Published by the Faculty of Business, Government and Law, University of Canberra

BroadAgenda

Research and Stories through a Gendered Lens

Our children will ask, ‘What did you know’?

May 4, 2022 | Family, Art, Activism, Event, Mothering, Theatre, Commentary, Parenting, Safety, Popular Culture, Climate Change, Feature

This editorial is inspired by a new play that’s on in Melbourne called #NoExemptions, written by Angela Buckingham. In the not too distant future, global environmental collapse triggers wars, the movement of millions of people, failure of mass food production and the breakdown of democracies. The play focuses on one woman’s desperate struggle to survive. Maria lives in a city plagued by chronic food and water shortages. Now it is survival of the fittest and young people have the competitive advantage. Here Anglea reflect on its themes. 
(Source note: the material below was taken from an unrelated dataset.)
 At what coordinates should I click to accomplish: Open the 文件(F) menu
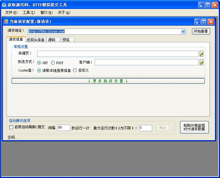point(11,13)
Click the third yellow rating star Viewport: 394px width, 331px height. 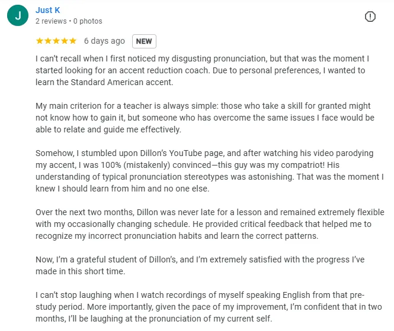(x=56, y=41)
“You were for us, not for you. Before you were born we knew the world would not be good for you.” – Maria, #NoExemptions

Children have been born into times of peril through-out our history. Through wars, plagues and famines, children have come. But in Australia today, we have greater choice to have or not to have children than ever before. This is not saying that all of us can have children or that all of us have children because we’ve made a conscious choice to do so but social mores, contraception and fertility technology have given more of our generation a greater degree of control than parents had in the past.

This control, this capacity to choose, brings with it heavy obligation because children have no choice in being born.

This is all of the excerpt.